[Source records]
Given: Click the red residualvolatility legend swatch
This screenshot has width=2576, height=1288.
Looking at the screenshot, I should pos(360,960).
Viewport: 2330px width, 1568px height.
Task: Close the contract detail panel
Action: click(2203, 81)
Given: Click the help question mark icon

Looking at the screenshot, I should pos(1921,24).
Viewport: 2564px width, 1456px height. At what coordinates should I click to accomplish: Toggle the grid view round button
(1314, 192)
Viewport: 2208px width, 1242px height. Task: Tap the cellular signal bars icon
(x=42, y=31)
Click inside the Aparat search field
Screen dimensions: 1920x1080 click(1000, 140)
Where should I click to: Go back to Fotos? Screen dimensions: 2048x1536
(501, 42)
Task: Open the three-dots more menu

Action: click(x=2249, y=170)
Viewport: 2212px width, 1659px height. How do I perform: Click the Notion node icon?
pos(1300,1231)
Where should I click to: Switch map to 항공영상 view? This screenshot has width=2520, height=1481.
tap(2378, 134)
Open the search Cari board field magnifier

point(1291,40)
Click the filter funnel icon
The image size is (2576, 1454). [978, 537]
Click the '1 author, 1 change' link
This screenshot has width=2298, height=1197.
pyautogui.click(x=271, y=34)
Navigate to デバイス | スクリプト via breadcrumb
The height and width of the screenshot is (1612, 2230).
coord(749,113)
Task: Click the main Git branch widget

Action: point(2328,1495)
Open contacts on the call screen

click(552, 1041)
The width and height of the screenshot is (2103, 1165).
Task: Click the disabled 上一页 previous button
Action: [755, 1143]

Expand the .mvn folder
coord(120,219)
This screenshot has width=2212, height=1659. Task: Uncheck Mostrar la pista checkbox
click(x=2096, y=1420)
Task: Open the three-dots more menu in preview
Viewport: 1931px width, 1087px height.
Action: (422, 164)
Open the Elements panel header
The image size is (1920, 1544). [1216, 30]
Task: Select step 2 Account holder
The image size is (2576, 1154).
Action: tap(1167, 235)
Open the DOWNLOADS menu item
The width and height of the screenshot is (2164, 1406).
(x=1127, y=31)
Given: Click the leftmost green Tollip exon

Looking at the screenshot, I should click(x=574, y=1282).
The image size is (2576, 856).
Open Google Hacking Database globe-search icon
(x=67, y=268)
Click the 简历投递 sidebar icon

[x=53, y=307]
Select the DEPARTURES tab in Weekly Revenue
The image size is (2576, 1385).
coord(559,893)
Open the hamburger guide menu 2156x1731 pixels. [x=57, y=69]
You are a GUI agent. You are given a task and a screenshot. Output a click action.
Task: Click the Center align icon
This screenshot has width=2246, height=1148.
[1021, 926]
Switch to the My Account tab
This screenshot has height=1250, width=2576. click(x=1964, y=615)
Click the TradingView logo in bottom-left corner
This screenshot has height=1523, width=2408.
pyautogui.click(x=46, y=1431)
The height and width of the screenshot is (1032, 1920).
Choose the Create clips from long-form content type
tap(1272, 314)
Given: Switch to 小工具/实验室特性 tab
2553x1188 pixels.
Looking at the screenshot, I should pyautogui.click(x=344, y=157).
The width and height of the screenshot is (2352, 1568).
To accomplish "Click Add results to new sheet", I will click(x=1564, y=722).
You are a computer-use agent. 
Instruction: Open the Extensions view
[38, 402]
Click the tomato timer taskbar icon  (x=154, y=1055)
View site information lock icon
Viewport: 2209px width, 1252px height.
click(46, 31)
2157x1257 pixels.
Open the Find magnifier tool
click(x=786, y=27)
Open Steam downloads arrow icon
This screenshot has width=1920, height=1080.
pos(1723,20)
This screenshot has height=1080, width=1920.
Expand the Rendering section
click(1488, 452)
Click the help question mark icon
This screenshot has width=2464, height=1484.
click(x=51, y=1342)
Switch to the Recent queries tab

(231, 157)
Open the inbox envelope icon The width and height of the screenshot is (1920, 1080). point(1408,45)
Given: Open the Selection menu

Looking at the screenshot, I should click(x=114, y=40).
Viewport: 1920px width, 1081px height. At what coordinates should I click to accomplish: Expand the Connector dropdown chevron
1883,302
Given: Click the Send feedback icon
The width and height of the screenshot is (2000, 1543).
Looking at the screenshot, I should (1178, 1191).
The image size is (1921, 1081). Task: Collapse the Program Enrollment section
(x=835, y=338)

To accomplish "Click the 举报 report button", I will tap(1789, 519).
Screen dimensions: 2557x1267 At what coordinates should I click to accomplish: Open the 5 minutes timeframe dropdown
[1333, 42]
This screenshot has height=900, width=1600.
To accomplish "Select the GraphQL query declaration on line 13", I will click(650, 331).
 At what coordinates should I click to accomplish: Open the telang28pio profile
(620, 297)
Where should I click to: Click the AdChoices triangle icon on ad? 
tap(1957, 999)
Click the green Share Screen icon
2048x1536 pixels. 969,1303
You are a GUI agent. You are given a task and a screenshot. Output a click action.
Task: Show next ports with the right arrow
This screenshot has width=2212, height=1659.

*EXERCISE GOAL*.
After locating the line with "Where should I click to: Switch" above, return that line and every later line through the one with "Navigate to デバイス | スクリプト via breadcrumb", word for word and with nothing else.

*SOLUTION*.
Where should I click to: Switch map to 항공영상 view? This screenshot has width=2520, height=1481.
tap(2378, 134)
Open the search Cari board field magnifier

point(1291,40)
Click the filter funnel icon
The image size is (2576, 1454). [978, 537]
Click the '1 author, 1 change' link
This screenshot has width=2298, height=1197.
pyautogui.click(x=271, y=34)
Navigate to デバイス | スクリプト via breadcrumb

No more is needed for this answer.